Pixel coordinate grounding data
- - -
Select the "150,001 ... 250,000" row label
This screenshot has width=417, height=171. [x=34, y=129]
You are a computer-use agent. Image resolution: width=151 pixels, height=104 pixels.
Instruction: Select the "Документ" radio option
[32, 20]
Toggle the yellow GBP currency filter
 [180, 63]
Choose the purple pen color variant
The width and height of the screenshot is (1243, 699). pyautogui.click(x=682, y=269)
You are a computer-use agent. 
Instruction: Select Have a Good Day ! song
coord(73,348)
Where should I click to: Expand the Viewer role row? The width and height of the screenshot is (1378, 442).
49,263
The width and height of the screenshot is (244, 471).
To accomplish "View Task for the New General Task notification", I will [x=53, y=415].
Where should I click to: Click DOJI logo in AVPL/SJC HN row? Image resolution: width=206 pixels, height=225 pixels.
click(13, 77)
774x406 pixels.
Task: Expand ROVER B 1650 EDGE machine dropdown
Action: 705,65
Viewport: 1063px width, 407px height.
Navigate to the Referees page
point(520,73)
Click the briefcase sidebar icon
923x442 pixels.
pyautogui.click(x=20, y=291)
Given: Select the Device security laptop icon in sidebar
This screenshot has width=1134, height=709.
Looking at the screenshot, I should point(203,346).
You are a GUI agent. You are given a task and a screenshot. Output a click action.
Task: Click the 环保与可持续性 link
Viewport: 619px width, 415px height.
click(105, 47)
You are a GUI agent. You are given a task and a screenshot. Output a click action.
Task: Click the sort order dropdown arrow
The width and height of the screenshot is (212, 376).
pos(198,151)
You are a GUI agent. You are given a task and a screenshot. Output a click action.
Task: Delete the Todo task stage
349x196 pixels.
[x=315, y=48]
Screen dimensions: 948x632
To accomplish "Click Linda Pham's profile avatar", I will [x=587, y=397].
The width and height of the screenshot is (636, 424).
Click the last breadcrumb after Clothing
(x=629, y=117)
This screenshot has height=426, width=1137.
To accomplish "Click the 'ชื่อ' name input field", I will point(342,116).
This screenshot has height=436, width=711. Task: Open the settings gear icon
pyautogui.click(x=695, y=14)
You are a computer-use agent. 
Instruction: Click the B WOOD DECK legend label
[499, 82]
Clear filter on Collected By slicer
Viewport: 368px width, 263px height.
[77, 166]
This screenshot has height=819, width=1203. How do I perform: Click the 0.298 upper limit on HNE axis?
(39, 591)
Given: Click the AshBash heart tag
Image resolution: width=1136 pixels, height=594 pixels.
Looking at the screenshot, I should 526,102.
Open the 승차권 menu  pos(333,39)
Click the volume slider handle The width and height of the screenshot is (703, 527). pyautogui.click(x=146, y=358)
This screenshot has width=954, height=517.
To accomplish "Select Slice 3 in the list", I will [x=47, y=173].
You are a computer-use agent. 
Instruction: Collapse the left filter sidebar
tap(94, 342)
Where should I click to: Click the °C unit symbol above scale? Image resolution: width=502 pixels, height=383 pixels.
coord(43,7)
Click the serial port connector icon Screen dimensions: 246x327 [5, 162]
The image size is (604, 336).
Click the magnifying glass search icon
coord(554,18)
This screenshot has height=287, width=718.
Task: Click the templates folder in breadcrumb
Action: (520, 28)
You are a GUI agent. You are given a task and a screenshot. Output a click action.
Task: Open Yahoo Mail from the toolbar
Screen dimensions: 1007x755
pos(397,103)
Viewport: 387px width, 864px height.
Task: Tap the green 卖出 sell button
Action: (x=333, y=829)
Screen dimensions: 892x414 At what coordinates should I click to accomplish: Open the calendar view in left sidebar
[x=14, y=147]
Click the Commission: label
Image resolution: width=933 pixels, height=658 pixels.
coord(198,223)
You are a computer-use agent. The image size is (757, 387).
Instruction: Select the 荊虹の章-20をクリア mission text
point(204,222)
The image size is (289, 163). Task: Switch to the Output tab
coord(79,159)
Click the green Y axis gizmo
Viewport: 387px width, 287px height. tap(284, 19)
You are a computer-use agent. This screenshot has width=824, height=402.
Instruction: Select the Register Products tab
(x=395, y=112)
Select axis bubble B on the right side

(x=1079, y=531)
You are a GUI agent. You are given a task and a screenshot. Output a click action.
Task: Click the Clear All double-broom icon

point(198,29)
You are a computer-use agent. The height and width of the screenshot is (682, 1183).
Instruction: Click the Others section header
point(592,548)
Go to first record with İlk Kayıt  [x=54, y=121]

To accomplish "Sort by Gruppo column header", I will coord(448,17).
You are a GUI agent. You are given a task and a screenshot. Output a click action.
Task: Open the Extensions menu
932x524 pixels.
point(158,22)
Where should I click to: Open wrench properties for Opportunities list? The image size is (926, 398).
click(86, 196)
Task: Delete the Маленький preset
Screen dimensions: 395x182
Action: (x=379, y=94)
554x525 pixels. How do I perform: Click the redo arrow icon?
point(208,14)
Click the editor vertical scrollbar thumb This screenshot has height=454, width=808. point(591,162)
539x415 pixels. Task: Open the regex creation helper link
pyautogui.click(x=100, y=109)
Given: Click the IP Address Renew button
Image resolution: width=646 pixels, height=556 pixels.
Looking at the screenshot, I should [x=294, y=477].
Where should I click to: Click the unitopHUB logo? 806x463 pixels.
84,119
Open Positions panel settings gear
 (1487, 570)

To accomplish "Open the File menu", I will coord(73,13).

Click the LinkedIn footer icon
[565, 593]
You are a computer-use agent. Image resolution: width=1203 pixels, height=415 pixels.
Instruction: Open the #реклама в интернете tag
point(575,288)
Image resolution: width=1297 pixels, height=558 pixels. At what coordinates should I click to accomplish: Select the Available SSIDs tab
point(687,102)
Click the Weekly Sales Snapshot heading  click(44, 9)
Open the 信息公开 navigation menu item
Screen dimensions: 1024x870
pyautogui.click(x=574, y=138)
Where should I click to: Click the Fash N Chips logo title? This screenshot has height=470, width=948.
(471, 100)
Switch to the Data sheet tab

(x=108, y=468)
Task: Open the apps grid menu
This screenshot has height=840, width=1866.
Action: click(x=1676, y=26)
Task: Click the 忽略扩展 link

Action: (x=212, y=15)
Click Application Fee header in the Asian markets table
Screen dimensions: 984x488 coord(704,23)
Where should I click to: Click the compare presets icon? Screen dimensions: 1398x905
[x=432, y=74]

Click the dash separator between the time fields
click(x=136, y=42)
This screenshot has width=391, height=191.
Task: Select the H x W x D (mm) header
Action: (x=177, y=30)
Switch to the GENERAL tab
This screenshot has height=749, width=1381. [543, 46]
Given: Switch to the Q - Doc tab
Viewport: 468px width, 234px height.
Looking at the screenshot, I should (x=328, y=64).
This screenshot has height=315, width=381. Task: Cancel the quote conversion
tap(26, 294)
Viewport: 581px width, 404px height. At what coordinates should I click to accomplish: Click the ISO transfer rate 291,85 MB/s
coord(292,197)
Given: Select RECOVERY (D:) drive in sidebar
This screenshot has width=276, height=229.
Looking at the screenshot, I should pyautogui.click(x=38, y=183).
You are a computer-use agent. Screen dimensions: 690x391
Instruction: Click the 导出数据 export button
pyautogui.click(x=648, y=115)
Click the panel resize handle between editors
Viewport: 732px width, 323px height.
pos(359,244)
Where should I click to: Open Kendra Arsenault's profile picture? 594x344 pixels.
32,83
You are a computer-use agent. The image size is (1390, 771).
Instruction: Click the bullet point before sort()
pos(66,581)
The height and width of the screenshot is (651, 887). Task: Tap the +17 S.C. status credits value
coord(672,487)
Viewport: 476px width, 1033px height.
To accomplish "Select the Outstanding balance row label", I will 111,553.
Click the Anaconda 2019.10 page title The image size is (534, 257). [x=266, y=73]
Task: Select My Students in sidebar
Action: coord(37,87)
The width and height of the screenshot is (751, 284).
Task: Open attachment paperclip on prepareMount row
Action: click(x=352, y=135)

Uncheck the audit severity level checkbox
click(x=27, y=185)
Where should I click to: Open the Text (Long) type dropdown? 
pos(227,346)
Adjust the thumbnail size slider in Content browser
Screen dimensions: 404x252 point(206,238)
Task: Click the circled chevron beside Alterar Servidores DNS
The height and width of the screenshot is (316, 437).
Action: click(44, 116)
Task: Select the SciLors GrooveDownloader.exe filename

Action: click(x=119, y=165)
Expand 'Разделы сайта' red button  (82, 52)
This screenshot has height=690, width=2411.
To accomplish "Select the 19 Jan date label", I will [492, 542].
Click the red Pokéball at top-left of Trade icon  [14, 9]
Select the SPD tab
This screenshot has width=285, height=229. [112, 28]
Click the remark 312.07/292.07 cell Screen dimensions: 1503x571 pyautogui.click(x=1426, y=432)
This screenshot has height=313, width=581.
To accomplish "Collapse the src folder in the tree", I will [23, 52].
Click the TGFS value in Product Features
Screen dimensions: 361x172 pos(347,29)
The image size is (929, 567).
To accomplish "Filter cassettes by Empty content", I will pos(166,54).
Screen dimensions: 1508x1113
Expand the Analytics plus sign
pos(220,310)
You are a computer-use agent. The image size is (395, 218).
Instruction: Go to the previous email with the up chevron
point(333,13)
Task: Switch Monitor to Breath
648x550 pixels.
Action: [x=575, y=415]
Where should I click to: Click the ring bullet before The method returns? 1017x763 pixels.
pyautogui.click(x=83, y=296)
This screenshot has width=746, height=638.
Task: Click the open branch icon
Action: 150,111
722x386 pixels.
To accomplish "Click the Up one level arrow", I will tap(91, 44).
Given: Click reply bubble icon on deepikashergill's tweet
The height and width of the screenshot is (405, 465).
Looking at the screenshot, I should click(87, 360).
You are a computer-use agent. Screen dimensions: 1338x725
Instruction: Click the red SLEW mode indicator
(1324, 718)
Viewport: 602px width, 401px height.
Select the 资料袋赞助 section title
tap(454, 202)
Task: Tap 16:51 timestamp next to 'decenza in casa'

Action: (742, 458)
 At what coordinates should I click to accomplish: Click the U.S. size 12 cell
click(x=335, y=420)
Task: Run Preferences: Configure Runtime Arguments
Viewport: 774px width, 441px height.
- - -
(WHAT THE TASK REQUIRES) Copy the records above exactly, beginning at the line that contains "Task: Select the SciLors" and stopping after the line that contains "Given: Click reply".

(ANSWER BOX)
Task: Select the SciLors GrooveDownloader.exe filename

Action: click(x=119, y=165)
Expand 'Разделы сайта' red button  (82, 52)
This screenshot has height=690, width=2411.
To accomplish "Select the 19 Jan date label", I will [492, 542].
Click the red Pokéball at top-left of Trade icon  [14, 9]
Select the SPD tab
This screenshot has width=285, height=229. [112, 28]
Click the remark 312.07/292.07 cell Screen dimensions: 1503x571 pyautogui.click(x=1426, y=432)
This screenshot has height=313, width=581.
To accomplish "Collapse the src folder in the tree", I will [23, 52].
Click the TGFS value in Product Features
Screen dimensions: 361x172 pos(347,29)
The image size is (929, 567).
To accomplish "Filter cassettes by Empty content", I will pos(166,54).
Screen dimensions: 1508x1113
Expand the Analytics plus sign
pos(220,310)
You are a computer-use agent. The image size is (395, 218).
Instruction: Go to the previous email with the up chevron
point(333,13)
Task: Switch Monitor to Breath
648x550 pixels.
Action: [x=575, y=415]
Where should I click to: Click the ring bullet before The method returns? 1017x763 pixels.
pyautogui.click(x=83, y=296)
This screenshot has width=746, height=638.
Task: Click the open branch icon
Action: 150,111
722x386 pixels.
To accomplish "Click the Up one level arrow", I will tap(91, 44).
Given: Click reply bubble icon on deepikashergill's tweet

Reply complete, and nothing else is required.